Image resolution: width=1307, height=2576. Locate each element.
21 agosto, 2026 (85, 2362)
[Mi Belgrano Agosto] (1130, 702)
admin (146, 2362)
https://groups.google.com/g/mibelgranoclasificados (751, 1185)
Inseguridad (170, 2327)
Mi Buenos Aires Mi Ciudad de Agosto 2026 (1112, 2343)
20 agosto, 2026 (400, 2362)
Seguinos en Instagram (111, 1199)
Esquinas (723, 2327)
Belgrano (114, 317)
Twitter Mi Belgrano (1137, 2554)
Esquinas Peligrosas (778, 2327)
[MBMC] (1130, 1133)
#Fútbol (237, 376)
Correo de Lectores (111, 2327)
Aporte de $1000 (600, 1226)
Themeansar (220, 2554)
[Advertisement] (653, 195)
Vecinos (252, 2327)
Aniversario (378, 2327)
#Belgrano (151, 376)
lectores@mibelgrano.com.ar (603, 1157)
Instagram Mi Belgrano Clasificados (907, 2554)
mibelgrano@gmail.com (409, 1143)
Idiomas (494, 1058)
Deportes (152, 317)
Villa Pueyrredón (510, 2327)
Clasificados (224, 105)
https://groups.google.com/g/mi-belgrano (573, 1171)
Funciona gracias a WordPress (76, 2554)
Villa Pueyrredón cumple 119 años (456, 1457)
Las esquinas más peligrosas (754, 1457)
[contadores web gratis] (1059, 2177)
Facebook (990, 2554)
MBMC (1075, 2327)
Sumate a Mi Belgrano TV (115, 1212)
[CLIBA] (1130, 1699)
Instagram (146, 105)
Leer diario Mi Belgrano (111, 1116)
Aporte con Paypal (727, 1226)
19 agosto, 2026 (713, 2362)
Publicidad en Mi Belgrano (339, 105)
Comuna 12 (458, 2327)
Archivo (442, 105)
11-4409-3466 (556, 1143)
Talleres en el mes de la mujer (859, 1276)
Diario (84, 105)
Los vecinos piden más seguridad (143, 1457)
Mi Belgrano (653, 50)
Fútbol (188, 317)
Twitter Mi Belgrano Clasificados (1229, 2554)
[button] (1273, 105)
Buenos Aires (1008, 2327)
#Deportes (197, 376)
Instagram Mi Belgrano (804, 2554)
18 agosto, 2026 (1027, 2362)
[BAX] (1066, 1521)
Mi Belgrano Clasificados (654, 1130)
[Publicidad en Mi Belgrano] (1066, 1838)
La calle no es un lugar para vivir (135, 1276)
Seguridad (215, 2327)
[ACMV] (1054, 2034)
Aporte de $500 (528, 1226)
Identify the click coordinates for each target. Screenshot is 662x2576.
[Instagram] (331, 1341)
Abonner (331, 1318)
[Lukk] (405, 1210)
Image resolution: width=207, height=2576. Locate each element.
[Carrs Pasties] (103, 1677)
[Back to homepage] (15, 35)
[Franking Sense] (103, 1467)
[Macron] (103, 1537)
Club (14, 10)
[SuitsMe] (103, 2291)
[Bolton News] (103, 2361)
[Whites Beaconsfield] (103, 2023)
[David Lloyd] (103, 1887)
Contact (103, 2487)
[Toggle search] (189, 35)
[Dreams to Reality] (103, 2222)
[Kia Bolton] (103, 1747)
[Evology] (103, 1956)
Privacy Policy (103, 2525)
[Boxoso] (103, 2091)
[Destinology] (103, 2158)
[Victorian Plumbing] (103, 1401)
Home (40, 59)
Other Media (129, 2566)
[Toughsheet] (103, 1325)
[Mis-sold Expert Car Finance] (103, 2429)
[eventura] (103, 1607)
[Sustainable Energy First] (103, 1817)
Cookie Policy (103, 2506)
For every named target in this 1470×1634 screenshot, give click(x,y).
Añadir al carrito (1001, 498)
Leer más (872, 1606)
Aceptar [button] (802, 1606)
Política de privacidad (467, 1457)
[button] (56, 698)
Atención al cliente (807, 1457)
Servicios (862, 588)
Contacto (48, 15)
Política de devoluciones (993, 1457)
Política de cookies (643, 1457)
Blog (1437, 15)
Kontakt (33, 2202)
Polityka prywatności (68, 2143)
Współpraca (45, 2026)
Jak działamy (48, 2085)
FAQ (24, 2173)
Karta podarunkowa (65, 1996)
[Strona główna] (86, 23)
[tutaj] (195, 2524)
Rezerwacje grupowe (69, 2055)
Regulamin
• • • • • • •
- [Goal of the exercise]:
What goes in the answer is the run of lines from the one holding "[Mis-sold Expert Car Finance] (103, 2429)" to the end of the entries, reproduced exactly and with nothing else.

- [Response area]:
[Mis-sold Expert Car Finance] (103, 2429)
[eventura] (103, 1607)
[Sustainable Energy First] (103, 1817)
Cookie Policy (103, 2506)
For every named target in this 1470×1634 screenshot, give click(x,y).
Añadir al carrito (1001, 498)
Leer más (872, 1606)
Aceptar [button] (802, 1606)
Política de privacidad (467, 1457)
[button] (56, 698)
Atención al cliente (807, 1457)
Servicios (862, 588)
Contacto (48, 15)
Política de devoluciones (993, 1457)
Política de cookies (643, 1457)
Blog (1437, 15)
Kontakt (33, 2202)
Polityka prywatności (68, 2143)
Współpraca (45, 2026)
Jak działamy (48, 2085)
FAQ (24, 2173)
Karta podarunkowa (65, 1996)
[Strona główna] (86, 23)
[tutaj] (195, 2524)
Rezerwacje grupowe (69, 2055)
Regulamin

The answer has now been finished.